Cozo is very attractive. I just wish there was a native Rust DSL API for it, so it could be embedded in Rust programs without using datalog queries in strings.
the thing is written in Rust. but does not expose a Rust query API, you have to query it through Datalog queries in strings; what you shared there just builds those strings from python.. it'd be nice to have a directly native API, with horne clauses constructed in Rust.
Not only is the join algorithm patented, but my understanding is the original authors of it can't even use it, because the LogicBlox IP was acquired but the people moved on.
But some have since gone on to create new stuff @ RelationalAI
CodeQL is another datalog with the domain of code analysis as its use case. Too bad you cannot create a custom fact database with CodeQL. Otherwise, the implementation of CodeQL is pretty advanced and efficient.
Souffle deserves a high ranking. It really is a nice datalog. If only field reference was possible, instead of excessive tuple pattern matching. (Though, one could write a preprocessor for it, it is just syntax).
Differential datalog is also nice, if you have the usecase.
ErgoAI is as "an enterprise-level extension of the Flora-2 system" which was recently open-sourced: https://github.com/ErgoAI . It seems to be well documented.
Also GDL and its variants, but that is more of a domain-specific language for game descriptions and general game-playing runtimes. Still, they refer to Datalog as its basis.

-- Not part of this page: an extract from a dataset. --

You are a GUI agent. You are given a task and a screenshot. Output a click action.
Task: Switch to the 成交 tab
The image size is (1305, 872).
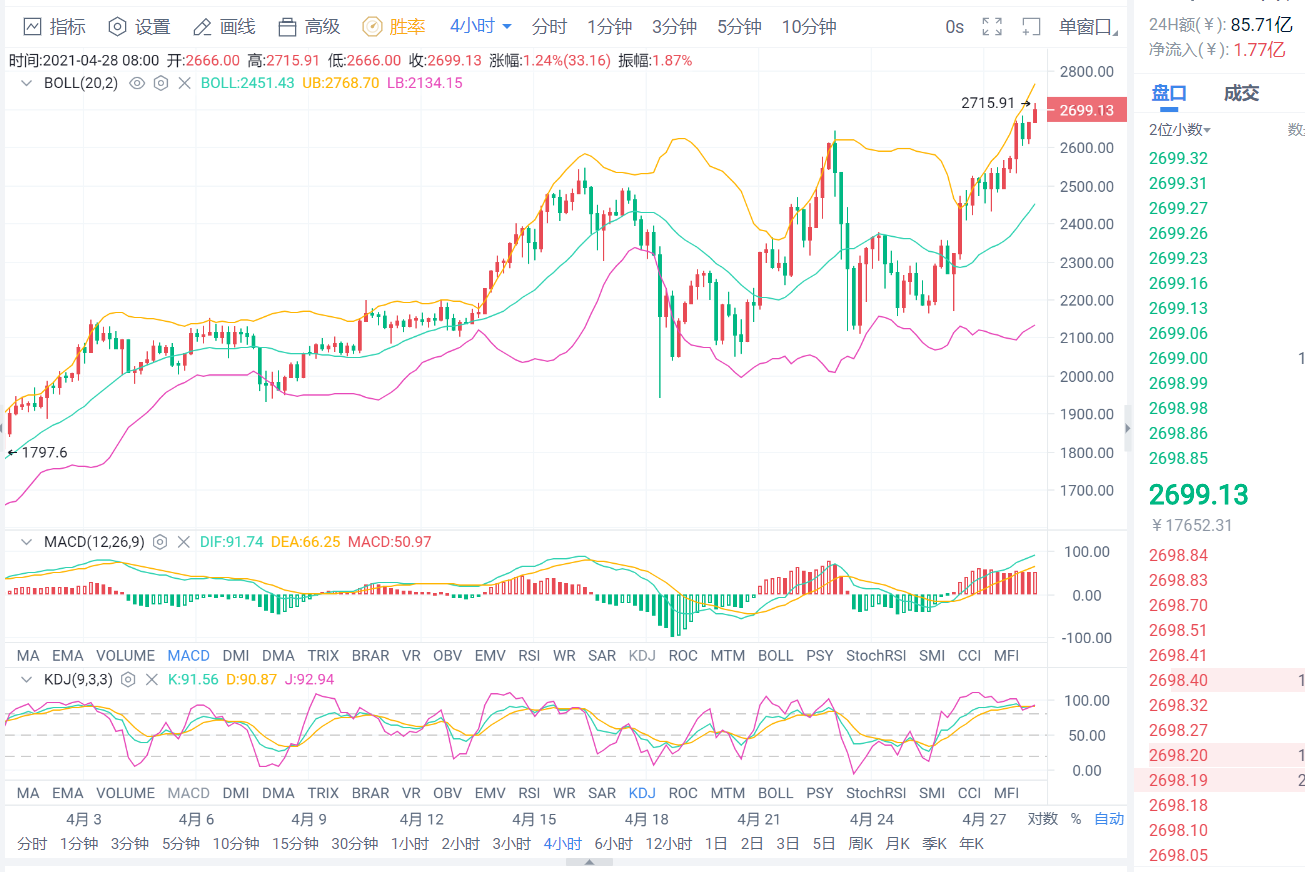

#1 is wrong. Datomic Free is not open source, either. The Apache License they mention applies only to the binaries, which is confusing, if not actually misleading.
Would folks please stop publishing nonsense about simple relational algebra implementations claiming they are Datalog, even though there is no recursion.
This is like seeing an article about how to implement context free parsing and finding one about implementing regular expressions with DFAs.
Mangle https://github.com/google/mangle is an open-source implementation in golang, it was an explicit goal to make it easy to learn. Meaning: it is easy to recognize the pure datalog part, the syntax is following the good old course material.